- **記述問題 A**
記事の内容について、次の問いに答えてください。
(i) 明日葉はどのような土壌を好みますか?
(ii) 肥料はどのくらいの頻度で、どのようなものを与えますか?
(iii) 明日葉の原産地はどこだと言われていますか?

- **記事**
━━━━━━━━━━━━━━━━━━━━━━━━━━━━━━

明日葉の育て方
今日葉を摘んでも、明日には葉が伸びてくるほど元気なので、明日葉と呼ばれていますが、その割には栽培が難しく、八丈島他、限られた土地でしか栽培されていません。
しかし、その一方で、ベランダ園芸でしっかり栽培をしている人もいて、家庭菜園としては、丈夫で育てやすい野菜と言っています。
まだ開ききらない芯の若葉、若芽を摘み取って使用して、ビタミン、ミネラル、カルシウム、鉄分などを多く含む健康野菜として便利に利用しているようです。
家庭菜園でしっかり育てている人の方法をご紹介します。
明日葉は、砂質土壌を好みますが、水はけの良い土なら良く育つといいます。
日光を好みますが、夏の強い日差しは遮ることができると最適です。
日当たりが悪い場所でも育ちます。多年草なので越冬は可能ですが、寒冷地では零下にならない場所に置くことが必須です。
明日葉は零下になると越冬が出来ないようですが、地上部分が枯れてしまっても、春になれば芽が出てくる場合もあります。
肥料は月に1回程度、少量の化成肥料を与えます。
肥料の与えすぎは良くないようです。
春と秋は明日葉の育つ力が旺盛で、すぐ大きな葉になってしまい、明日葉を上手にそだてている知人のお宅では、幼葉を天ぷらにしたり、茹でておひたしや青汁にも利用しているそうです。できます。
少しセリ科独特のクセがあるのですが、そのクセになんとも言えない新鮮さがあるといいます。
庭の家庭菜園から採りたての明日葉を使って料理をするなんて最高ですね。
でも、長野県に住んでいる私は冬の寒さを何とかできそうもないので、明日葉の栽培は無理かと諦めています。
明日葉の原生する場所は?
明日葉の原産地は黒潮流れる伊豆七島といわれています。
かつては七島以外で見られることはなかったようです。

━━━━━━━━━━━━━━━━━━━━━━━━━━━━━━

- **記録**
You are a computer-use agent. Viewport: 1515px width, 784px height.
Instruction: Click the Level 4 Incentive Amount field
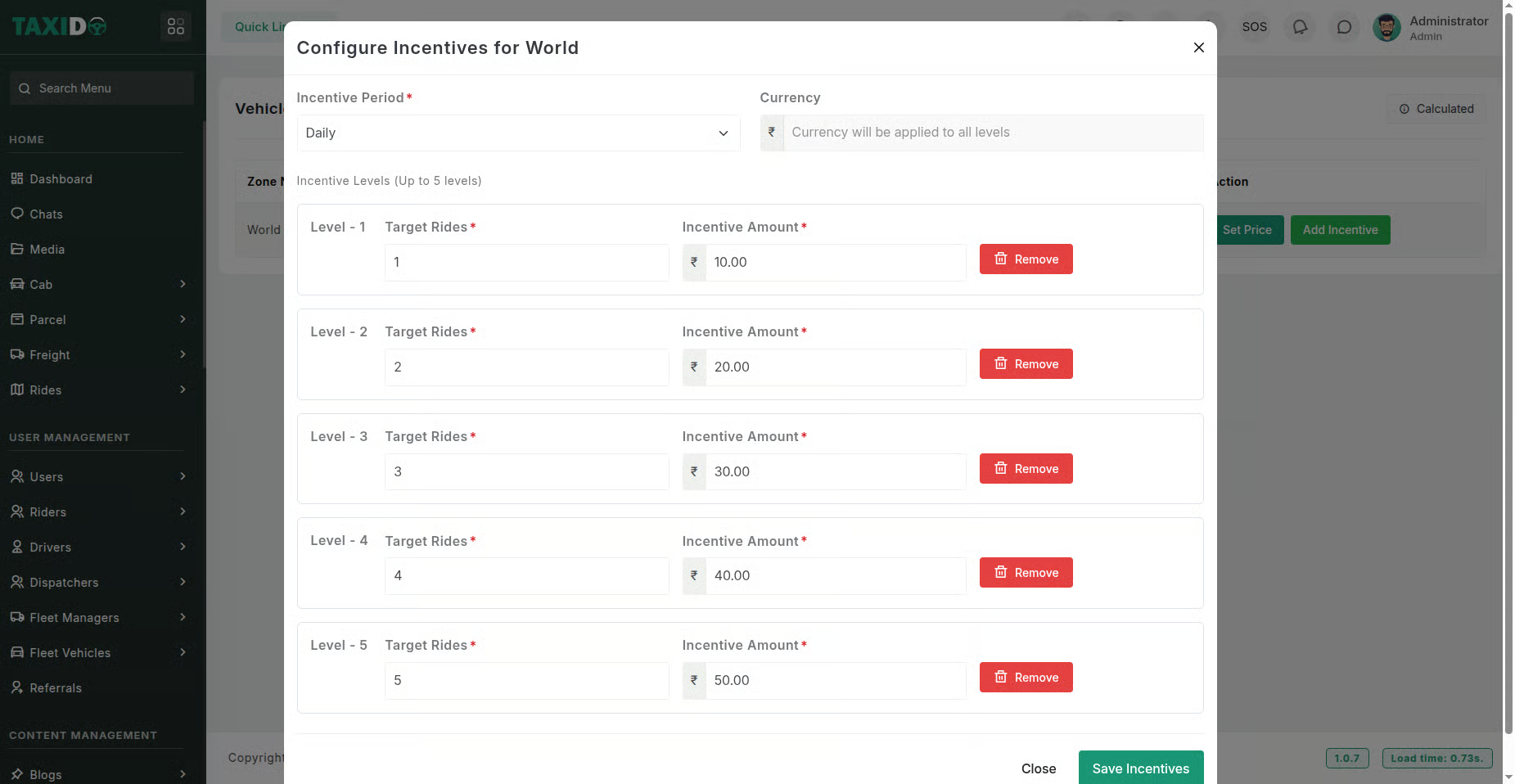[x=835, y=576]
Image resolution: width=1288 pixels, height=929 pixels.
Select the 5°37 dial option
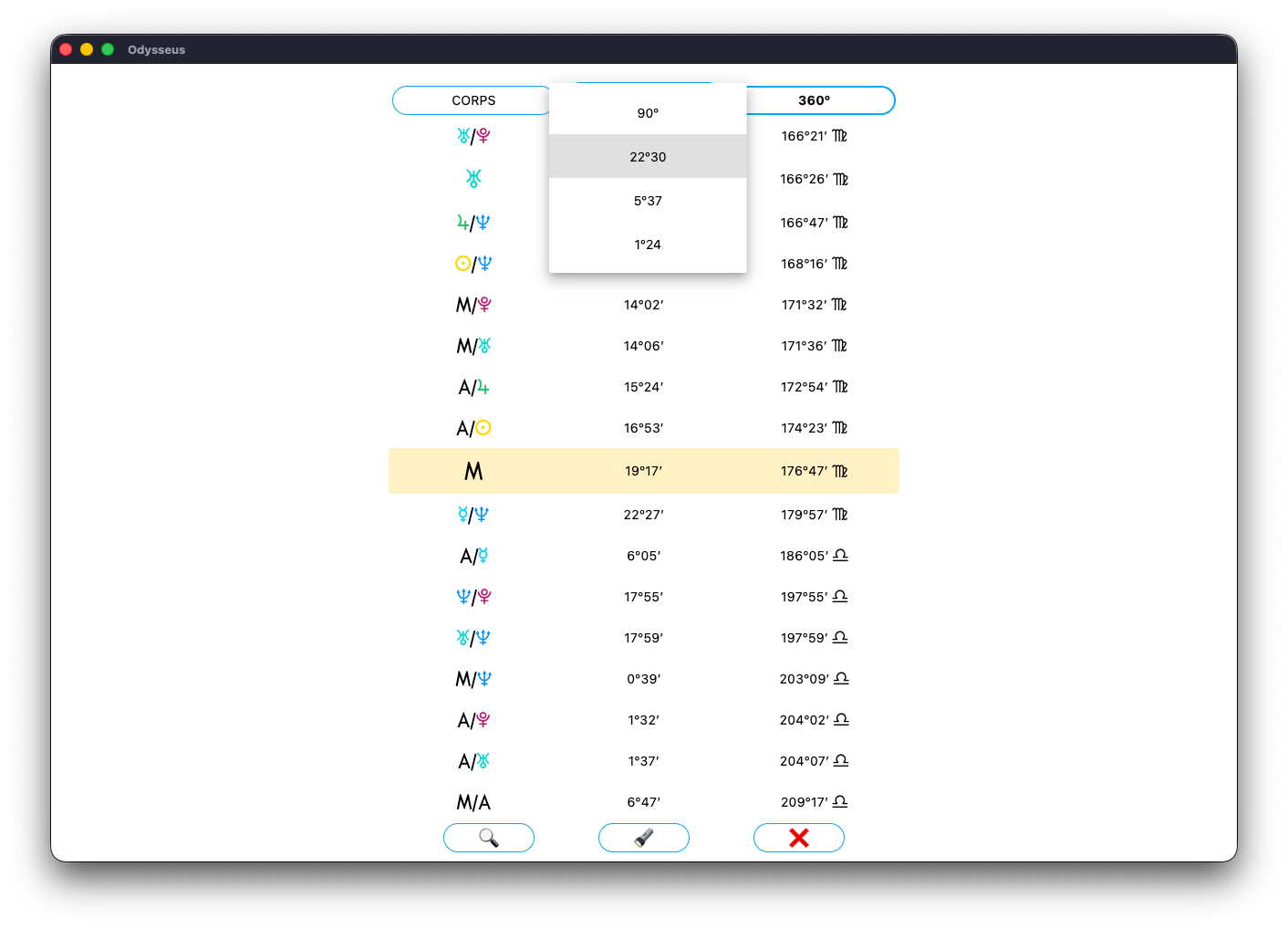pyautogui.click(x=648, y=201)
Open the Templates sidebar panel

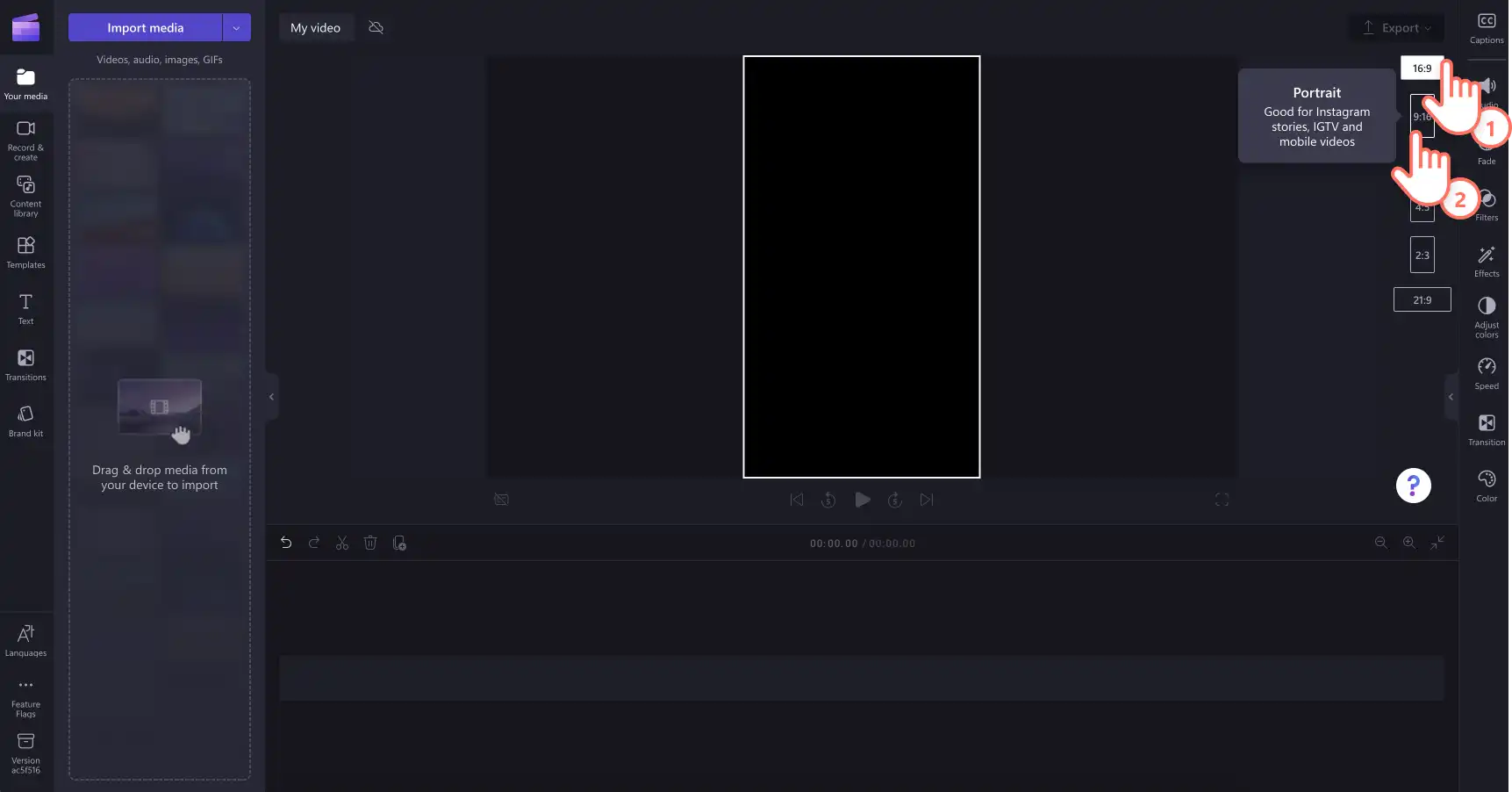click(25, 252)
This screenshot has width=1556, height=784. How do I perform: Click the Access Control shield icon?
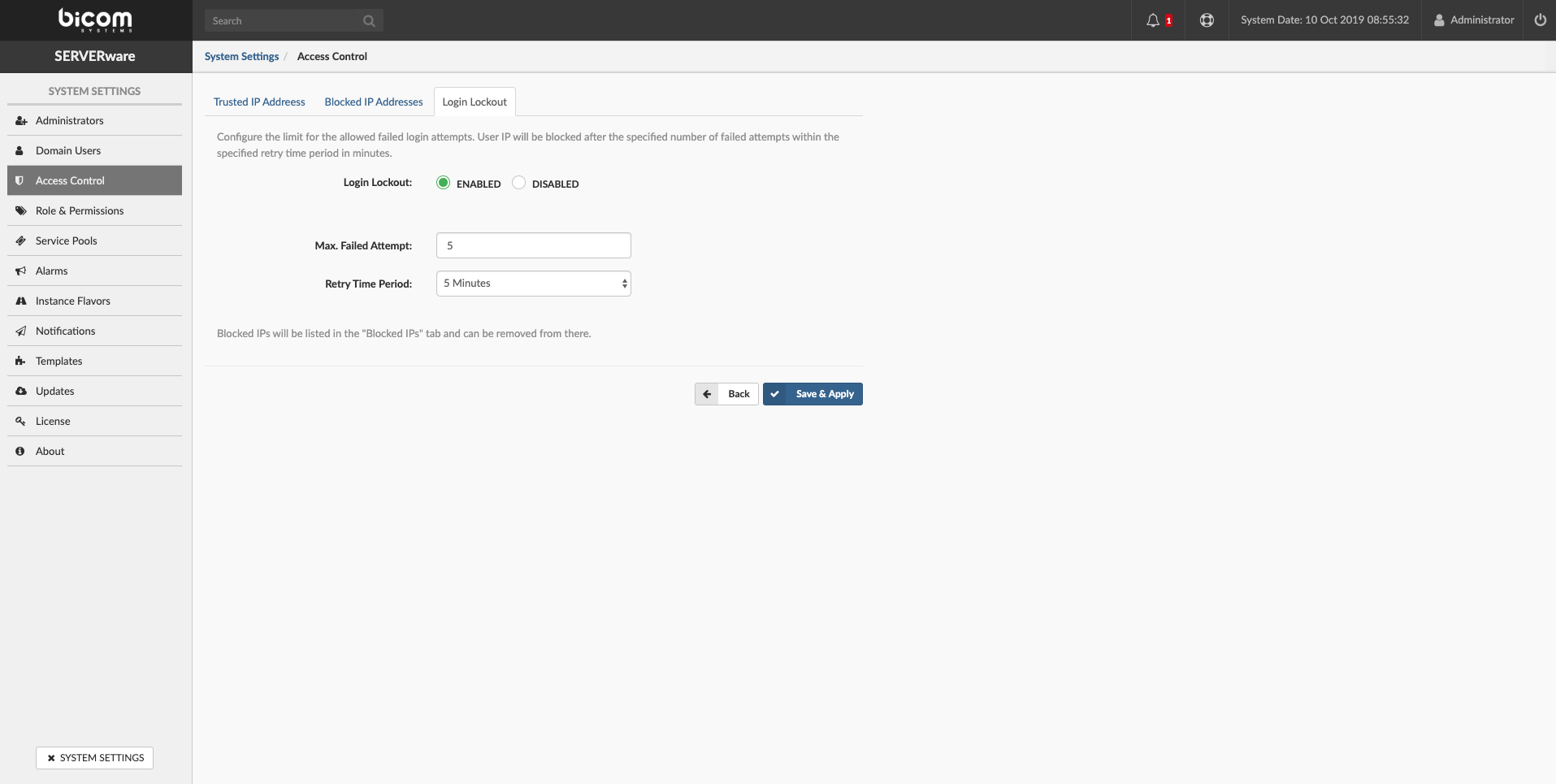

━━━━━━━━━━━━━━━━━━━━━━━━━━━━━━

- **記述問題 B**
記録のうち、先頭から始まり「click(25, 252)」を含む行で終わる範囲(両端を含む)だけを、1件につき1行の2列CSVに書き直してください。列名は「prompt」(本文)と「target」(答え)とし、各値を引用符で囲んだ1つのフィールドに入れ、改行は空白に置き換え、画像は含めないでください。

- **完全解答 A**
(i) 砂質土壌を好みますが、水はけの良い土なら良く育ちます。
(ii) 月に1回程度、少量の化成肥料を与えます。
(iii) 黒潮流れる伊豆七島です。

- **完全解答 B**
prompt,target
"You are a computer-use agent. Viewport: 1515px width, 784px height. Instruction: Click the Level 4 Incentive Amount field","[x=835, y=576]"
"Image resolution: width=1288 pixels, height=929 pixels. Select the 5°37 dial option","pyautogui.click(x=648, y=201)"
"Open the Templates sidebar panel","click(25, 252)"